VERPLICHTE OPDRACHTEN:
A. Kloppen de volgende uitspraken volgens de tekst over het eigen risico? Antwoord per uitspraak met ja of nee en citeer de beslissende woorden letterlijk.
(i) Een poliklinische of conservatieve behandeling wordt na 90 dagen gesloten.
(ii) Voor de start van het behandeltraject maakt het soort behandeling veel uit.
(iii) Bij een niet-klinisch subtraject met een operatieve behandeling volgt de sluiting 42 dagen na de ingreep.
B. Schrijf een vervolg op de tekst over het eigen risico bij ziekenhuisbehandelingen, te beginnen na de laatste zin.

Personen die een basisverzekering hebben, kunnen met een rekening van het eigen risico geconfronteerd worden die betrekking heeft op het kalenderjaar ervoor. Dat terwijl de behandeling in het huidige kalenderjaar is geweest. Dat lijkt natuurlijk wat vreemd en kan dan ook vragen oproepen, maar toch is het mogelijk. Het hangt namelijk af van de datum waarop de behandeling voor het eerste is gestart. Als dat in 2017 is geweest, maar in 2018 is er nog sprake van een vervolgbehandeling wordt het eigen risico van 2017 aangesproken.

Er wordt altijd een startdatum genomen voor de behandeling in een ziekenhuis. Op die datum wordt er een diagnose behandeling combinatie geopend. Het behandeltraject gaat dan van start, waarbij het soort behandeling overigens weinig uitmaakt. Dat kan een consult zijn, maar ook een behandeling of een onderzoek. Een poliklinische behandeling ofwel een conservatieve behandeling wordt gesloten na 90 dagen. Er dient een bedrag aan eigen risico te worden betaald voor het betreffende jaar, waarin de startdatum is opgenomen. De rekening daarvan wordt naar de verzekerde gevonden nadat de diagnose behandeling combinatie afgekort tot dbc is afgesloten. Hierop is een uitzondering en dat is als er sprake is van een niet-klinisch subtraject met een operatieve behandeling. Dan vindt de sluiting plaats na 42 dagen nadat de ingreep is geweest.

GETOONDE GEGEVENS:
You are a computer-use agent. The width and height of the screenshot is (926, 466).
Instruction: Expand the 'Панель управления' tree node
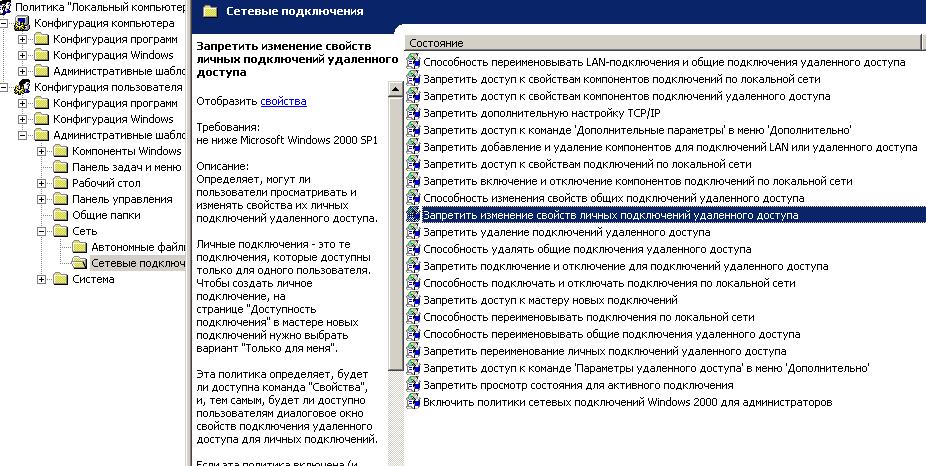42,199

ANTWOORDEN PER ONDERDEEL:
A.
(i) Ja: "Een poliklinische behandeling ofwel een conservatieve behandeling wordt gesloten na 90 dagen."
(ii) Nee: "waarbij het soort behandeling overigens weinig uitmaakt"
(iii) Ja: "Dan vindt de sluiting plaats na 42 dagen nadat de ingreep is geweest."

B.
Er kan sprake zijn van een doorlopende behandeling en in dat geval wordt de dbc na 120 dagen afgesloten en wordt er een nieuwe dcs op dag 121 geopend. Dat voorkomt dat verzekerden te lang in het ongewisse blijven over het bedrag van eigen risico dat moet worden betaald. Dit proces gaat overigens steeds door. Dus als een patiƫnt na 240 dagen nog vervolgbehandelingen moet ondergaan, wordt de dbc afgesloten en weer een nieuw dbc geopend. Indien een verzekerde vragen heeft over de kosten of over een factuur met betrekking tot het eigen risico kan altijd contact worden opgenomen met de zorgverzekeraar. Het is ook mogelijk om in het ziekenhuis navraag te doen ten aanzien van de kosten van het eigen risico.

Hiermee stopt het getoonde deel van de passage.